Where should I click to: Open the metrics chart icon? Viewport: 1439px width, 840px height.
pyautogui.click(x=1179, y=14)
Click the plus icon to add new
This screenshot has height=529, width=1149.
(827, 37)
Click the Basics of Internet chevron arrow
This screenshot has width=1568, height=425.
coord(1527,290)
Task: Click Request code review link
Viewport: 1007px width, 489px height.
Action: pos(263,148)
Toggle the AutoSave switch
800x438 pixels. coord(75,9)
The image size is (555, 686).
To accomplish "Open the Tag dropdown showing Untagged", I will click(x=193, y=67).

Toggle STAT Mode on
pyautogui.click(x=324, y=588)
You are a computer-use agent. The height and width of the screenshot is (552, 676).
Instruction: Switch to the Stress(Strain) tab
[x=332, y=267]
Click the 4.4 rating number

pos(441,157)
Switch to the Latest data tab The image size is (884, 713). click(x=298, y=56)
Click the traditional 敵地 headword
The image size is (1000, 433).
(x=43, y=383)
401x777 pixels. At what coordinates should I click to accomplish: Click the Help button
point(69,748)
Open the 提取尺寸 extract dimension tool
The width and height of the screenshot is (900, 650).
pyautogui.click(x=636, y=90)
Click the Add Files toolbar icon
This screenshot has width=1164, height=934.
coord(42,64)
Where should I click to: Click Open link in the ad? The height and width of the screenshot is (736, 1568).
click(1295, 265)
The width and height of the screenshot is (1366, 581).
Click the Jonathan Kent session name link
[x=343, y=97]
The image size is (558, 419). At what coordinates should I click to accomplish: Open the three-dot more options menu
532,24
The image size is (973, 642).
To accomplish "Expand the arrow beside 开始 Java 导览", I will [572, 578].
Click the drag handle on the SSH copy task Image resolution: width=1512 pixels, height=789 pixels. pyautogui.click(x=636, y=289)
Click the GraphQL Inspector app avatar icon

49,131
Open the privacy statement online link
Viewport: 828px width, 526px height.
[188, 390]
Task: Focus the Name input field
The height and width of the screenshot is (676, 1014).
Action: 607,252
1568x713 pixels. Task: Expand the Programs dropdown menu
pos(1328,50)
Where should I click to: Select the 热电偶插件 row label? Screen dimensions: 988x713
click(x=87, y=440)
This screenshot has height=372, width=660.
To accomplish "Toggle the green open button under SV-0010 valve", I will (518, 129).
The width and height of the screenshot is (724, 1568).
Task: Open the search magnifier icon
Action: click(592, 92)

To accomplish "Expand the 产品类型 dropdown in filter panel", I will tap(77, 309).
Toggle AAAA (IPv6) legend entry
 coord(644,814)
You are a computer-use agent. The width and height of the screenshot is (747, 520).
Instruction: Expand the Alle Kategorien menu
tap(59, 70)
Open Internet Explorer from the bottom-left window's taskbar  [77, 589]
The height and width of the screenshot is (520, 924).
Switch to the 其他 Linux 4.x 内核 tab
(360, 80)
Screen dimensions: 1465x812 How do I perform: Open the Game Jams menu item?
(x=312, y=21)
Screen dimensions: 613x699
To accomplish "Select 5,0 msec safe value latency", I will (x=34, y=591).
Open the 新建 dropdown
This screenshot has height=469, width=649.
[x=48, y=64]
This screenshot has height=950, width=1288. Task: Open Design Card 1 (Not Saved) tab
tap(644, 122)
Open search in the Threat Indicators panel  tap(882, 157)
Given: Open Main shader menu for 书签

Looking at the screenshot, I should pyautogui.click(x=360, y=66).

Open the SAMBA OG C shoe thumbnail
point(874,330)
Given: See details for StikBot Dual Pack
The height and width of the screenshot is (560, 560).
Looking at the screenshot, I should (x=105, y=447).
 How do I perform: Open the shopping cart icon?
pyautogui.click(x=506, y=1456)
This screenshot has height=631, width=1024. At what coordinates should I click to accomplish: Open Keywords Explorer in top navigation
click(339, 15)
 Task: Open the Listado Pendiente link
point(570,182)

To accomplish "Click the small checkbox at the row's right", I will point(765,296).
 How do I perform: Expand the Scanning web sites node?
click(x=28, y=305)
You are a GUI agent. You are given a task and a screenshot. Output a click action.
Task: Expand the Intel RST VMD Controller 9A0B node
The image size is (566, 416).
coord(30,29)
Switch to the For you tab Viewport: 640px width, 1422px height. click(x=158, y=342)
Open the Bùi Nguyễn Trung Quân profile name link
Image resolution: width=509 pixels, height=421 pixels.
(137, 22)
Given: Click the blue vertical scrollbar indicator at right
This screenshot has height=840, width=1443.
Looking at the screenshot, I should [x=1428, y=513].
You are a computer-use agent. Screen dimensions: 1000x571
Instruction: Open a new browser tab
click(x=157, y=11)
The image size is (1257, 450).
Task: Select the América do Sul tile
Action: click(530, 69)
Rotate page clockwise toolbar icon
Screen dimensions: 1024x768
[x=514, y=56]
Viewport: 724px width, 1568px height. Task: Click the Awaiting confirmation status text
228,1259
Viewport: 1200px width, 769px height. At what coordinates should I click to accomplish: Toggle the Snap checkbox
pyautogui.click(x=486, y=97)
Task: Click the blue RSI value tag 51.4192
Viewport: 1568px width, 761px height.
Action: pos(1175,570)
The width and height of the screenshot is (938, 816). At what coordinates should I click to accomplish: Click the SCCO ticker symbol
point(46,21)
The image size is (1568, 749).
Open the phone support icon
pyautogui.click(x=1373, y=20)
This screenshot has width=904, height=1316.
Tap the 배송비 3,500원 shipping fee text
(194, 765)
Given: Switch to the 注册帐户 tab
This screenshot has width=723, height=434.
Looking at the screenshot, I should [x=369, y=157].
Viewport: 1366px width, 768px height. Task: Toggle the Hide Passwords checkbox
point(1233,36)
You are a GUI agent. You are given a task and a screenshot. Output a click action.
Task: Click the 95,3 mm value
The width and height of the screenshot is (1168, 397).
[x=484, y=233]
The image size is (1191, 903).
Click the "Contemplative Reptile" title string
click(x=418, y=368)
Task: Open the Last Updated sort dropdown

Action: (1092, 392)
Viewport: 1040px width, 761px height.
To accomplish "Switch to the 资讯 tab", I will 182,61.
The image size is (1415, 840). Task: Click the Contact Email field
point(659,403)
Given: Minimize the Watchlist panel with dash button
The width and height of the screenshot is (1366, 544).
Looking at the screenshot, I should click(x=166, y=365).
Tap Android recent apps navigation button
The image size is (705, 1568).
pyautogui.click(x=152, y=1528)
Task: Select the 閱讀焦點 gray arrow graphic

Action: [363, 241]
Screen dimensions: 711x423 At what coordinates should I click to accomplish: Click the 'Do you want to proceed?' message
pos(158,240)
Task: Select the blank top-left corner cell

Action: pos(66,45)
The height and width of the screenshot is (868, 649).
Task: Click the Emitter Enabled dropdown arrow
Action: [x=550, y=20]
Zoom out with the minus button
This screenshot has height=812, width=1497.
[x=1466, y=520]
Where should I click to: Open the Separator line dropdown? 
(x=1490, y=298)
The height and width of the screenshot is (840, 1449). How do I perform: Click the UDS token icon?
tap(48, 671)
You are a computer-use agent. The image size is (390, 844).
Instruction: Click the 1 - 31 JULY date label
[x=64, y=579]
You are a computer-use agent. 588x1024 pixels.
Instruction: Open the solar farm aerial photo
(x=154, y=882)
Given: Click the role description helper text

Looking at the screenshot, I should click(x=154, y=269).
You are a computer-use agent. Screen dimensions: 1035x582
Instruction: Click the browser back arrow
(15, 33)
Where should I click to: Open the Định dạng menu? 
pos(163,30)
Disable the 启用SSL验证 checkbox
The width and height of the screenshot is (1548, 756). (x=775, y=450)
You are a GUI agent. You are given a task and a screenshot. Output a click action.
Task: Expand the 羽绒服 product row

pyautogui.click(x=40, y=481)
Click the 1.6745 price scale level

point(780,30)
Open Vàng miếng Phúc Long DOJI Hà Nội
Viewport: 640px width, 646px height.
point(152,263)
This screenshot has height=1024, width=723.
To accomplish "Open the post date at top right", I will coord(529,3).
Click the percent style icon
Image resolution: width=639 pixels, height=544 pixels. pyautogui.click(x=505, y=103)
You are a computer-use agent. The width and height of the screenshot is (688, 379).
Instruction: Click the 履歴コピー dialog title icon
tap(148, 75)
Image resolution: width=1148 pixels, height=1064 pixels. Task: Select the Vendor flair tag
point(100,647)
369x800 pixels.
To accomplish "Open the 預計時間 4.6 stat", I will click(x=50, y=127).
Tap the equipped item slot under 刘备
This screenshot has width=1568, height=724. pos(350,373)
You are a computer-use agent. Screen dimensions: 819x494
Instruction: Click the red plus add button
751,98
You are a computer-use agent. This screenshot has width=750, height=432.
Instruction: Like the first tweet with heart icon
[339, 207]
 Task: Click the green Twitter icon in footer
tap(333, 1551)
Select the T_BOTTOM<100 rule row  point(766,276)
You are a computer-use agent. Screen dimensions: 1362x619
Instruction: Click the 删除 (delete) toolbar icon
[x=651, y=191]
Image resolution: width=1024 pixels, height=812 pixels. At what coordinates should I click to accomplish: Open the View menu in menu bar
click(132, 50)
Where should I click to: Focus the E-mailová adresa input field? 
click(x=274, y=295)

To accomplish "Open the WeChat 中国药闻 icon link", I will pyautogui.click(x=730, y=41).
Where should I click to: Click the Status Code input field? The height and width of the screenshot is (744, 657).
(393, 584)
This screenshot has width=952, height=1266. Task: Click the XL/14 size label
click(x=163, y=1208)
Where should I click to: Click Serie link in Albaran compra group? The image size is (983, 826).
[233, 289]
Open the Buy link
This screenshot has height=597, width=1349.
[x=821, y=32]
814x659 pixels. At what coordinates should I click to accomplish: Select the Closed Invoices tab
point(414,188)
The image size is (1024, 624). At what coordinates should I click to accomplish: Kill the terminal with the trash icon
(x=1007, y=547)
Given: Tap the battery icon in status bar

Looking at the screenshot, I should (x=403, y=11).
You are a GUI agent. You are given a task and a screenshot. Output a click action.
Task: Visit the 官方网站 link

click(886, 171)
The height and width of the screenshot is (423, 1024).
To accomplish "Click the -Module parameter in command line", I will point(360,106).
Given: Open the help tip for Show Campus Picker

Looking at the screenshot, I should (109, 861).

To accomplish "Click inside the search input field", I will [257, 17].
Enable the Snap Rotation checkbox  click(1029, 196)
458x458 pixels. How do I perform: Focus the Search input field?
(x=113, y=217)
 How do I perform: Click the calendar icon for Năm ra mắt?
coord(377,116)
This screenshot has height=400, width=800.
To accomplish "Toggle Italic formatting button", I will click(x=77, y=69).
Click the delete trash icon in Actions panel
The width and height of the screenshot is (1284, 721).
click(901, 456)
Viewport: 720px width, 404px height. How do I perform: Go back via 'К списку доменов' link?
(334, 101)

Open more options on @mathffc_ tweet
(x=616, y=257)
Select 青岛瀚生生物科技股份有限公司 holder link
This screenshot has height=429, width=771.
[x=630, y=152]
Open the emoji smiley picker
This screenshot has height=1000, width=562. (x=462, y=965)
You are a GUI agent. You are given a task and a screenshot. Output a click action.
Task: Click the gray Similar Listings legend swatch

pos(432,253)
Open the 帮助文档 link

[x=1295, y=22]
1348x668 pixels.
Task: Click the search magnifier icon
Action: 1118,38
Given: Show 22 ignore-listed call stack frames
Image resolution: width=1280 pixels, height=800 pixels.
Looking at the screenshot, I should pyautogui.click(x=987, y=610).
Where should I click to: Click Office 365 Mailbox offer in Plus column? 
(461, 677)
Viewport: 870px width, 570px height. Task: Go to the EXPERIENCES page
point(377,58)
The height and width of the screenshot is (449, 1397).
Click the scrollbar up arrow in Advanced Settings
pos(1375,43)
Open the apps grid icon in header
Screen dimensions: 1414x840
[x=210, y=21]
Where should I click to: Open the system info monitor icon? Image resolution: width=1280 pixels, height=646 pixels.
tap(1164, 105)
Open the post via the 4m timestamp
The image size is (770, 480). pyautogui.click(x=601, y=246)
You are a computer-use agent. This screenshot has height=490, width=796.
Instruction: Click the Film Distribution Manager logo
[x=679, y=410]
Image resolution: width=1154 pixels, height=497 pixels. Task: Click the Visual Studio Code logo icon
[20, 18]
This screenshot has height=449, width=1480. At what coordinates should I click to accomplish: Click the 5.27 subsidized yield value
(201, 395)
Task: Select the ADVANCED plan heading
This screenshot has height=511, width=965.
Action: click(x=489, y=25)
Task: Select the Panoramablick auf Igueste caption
--------------------
▶ Exercise directions: Write down again the exact lines running from the beginning of the data to the line containing "The image size is (555, 686).", with both ends included.

▶ Task result:
Where should I click to: Open the metrics chart icon? Viewport: 1439px width, 840px height.
pyautogui.click(x=1179, y=14)
Click the plus icon to add new
This screenshot has height=529, width=1149.
(827, 37)
Click the Basics of Internet chevron arrow
This screenshot has width=1568, height=425.
coord(1527,290)
Task: Click Request code review link
Viewport: 1007px width, 489px height.
Action: pos(263,148)
Toggle the AutoSave switch
800x438 pixels. coord(75,9)
The image size is (555, 686).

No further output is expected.